Deux exemples juridictionnels récents illustrent l’appréciation au cas par cas du caractère discriminatoire de critères « subjectifs » prévus par accord collectif à l’occasion d’un PSE.

CA de Nîmes, 13 mai 2025, n° 23/02878: une salariée contestait son licenciement en raison de l’application discriminatoire des critères d’ordre, notamment la disponibilité et l’efficience comme critères à l’appréciation des qualités professionnelles, qui avaient été évaluées pendant sa période de maladie. La Cour relève d’une part, que l’employeur n’apporte aucune preuve de l’objectivité de ces sous-critères et de leur caractère étranger à toute discrimination, et d’autre part, que leur écrasante pondération démontrait qu’il n’avait pas tenu compte de l’ensemble des critères. La Cour constate alors que l’employeur a sanctionné l’arrêt maladie de la salariée par une cotation négative sur les critères subjectifs, ce qui constitue indirectement une discrimination fondée sur l’état de santé.

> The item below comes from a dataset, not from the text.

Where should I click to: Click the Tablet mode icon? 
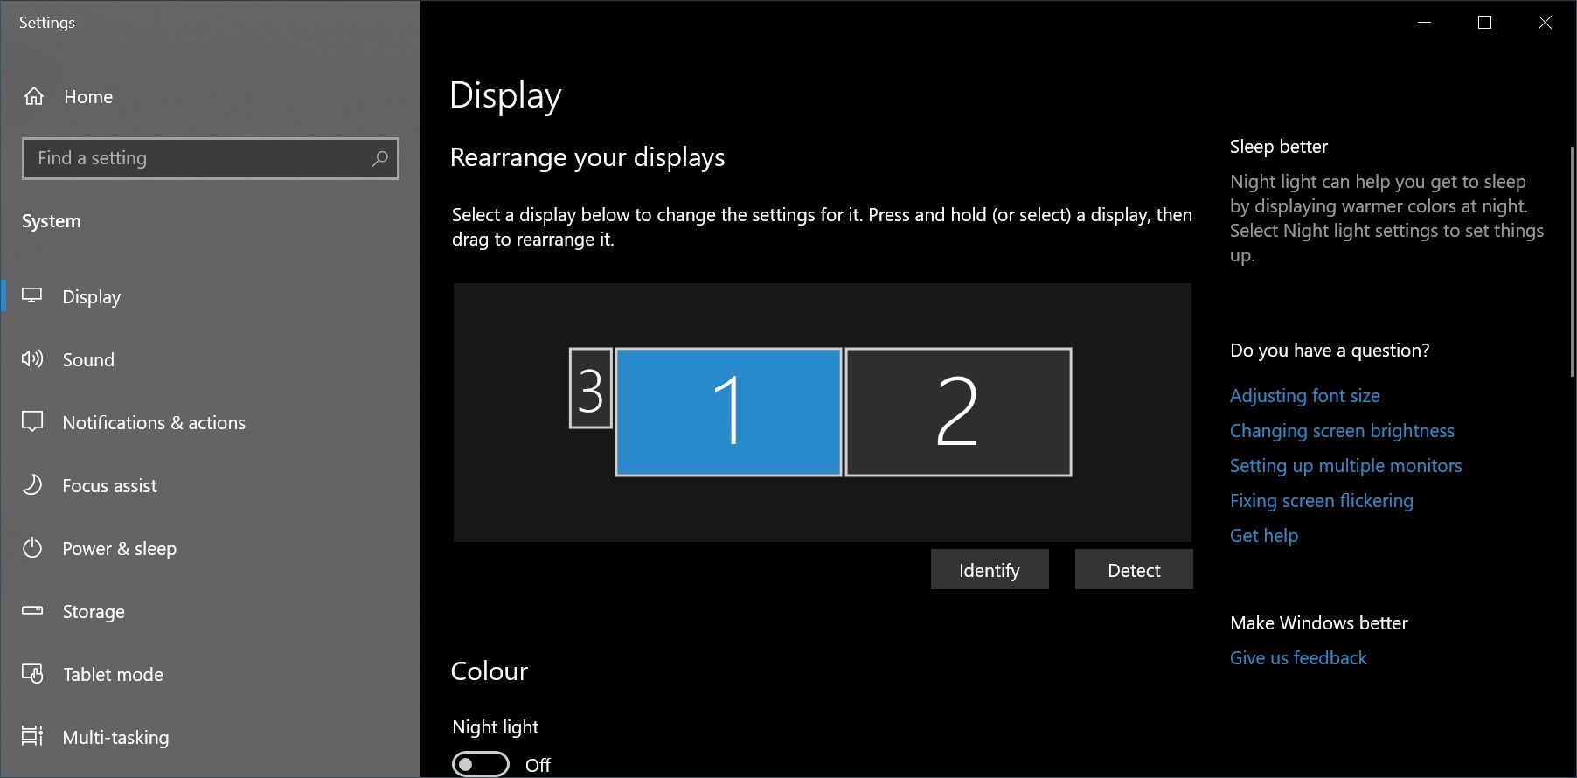tap(32, 674)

TA de Bordeaux, 10 mars 2025, n° 2407781 : les requérants contestaient la pondération et la subjectivité des critères tels que la réactivité, l’esprit d’équipe, la motivation, estimant qu’ils pénalisaient les salariés en arrêt maladie ou n’ayant pas bénéficié de formations. Le Tribunal analyse concrètement les situations individuelles et conclut que « cette allégation ne se trouve corroborée par aucune des situations évoquées à titre d'exemple par les requérants (...). Par suite, le moyen tiré de ce que la pondération des critères d'ordre retenue par l'accord induirait une discrimination indirecte au regard de l'âge, de la situation de famille ou du handicap (...) doit être écarté. »

En conclusion, c’est au travers de la concertation et de la mesure que peuvent être définis des critères d’évaluation conjuguant la sécurité juridique, l’impartialité et la reconnaissance de la pluralité des compétences.